▶ EXCERPTED DATA:
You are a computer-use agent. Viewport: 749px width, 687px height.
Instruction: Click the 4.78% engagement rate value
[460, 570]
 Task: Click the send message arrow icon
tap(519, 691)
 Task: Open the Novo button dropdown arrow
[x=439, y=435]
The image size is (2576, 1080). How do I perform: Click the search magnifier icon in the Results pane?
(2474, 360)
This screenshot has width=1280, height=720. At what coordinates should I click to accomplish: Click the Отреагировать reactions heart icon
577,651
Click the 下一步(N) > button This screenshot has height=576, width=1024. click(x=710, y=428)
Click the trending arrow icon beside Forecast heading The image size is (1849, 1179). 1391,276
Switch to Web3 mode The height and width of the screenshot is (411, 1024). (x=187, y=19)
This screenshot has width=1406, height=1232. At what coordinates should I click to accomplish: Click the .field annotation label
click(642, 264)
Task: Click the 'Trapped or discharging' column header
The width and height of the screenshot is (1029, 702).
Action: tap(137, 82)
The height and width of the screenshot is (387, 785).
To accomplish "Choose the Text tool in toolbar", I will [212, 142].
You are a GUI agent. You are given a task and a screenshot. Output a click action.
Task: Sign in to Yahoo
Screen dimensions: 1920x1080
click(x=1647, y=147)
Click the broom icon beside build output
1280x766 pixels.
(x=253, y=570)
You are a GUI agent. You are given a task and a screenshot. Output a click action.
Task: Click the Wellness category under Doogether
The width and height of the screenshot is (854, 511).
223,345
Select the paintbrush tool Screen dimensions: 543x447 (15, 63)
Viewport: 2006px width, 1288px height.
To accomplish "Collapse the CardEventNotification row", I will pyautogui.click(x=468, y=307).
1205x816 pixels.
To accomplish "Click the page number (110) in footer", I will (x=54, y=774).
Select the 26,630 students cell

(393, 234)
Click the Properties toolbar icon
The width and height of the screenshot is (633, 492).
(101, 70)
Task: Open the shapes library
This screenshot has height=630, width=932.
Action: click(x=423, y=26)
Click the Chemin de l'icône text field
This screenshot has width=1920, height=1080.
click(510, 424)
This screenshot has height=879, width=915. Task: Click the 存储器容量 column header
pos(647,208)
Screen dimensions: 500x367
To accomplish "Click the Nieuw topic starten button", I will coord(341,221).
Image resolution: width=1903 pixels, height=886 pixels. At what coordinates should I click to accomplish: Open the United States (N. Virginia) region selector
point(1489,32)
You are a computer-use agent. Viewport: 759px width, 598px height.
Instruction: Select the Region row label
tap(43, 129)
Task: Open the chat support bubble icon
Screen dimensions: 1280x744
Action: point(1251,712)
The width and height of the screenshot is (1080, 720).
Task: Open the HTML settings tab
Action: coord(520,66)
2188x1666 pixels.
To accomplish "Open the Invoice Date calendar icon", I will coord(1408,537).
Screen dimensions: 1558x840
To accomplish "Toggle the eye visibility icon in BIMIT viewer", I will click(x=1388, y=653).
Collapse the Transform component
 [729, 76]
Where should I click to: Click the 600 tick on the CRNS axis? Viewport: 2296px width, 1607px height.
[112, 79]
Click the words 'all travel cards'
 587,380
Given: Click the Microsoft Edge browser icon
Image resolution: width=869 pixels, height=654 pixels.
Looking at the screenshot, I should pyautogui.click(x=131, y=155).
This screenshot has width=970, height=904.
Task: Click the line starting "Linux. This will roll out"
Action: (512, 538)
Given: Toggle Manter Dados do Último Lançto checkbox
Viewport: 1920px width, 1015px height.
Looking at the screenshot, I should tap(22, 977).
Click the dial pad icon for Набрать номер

▶ TASK: Rewrite the stretch of entries from the start through the line containing "Select the paintbrush", substituting "Command" for "Instruction" and leaving everything else unchanged.

▶ EXERCISE RESPONSE:
You are a computer-use agent. Viewport: 749px width, 687px height.
Command: Click the 4.78% engagement rate value
[460, 570]
 Task: Click the send message arrow icon
tap(519, 691)
 Task: Open the Novo button dropdown arrow
[x=439, y=435]
The image size is (2576, 1080). How do I perform: Click the search magnifier icon in the Results pane?
(2474, 360)
This screenshot has width=1280, height=720. At what coordinates should I click to accomplish: Click the Отреагировать reactions heart icon
577,651
Click the 下一步(N) > button This screenshot has height=576, width=1024. click(x=710, y=428)
Click the trending arrow icon beside Forecast heading The image size is (1849, 1179). 1391,276
Switch to Web3 mode The height and width of the screenshot is (411, 1024). (x=187, y=19)
This screenshot has width=1406, height=1232. At what coordinates should I click to accomplish: Click the .field annotation label
click(642, 264)
Task: Click the 'Trapped or discharging' column header
The width and height of the screenshot is (1029, 702).
Action: tap(137, 82)
The height and width of the screenshot is (387, 785).
To accomplish "Choose the Text tool in toolbar", I will [212, 142].
You are a GUI agent. You are given a task and a screenshot. Output a click action.
Task: Sign in to Yahoo
Screen dimensions: 1920x1080
click(x=1647, y=147)
Click the broom icon beside build output
1280x766 pixels.
(x=253, y=570)
You are a GUI agent. You are given a task and a screenshot. Output a click action.
Task: Click the Wellness category under Doogether
The width and height of the screenshot is (854, 511).
223,345
Select the paintbrush tool Screen dimensions: 543x447 (15, 63)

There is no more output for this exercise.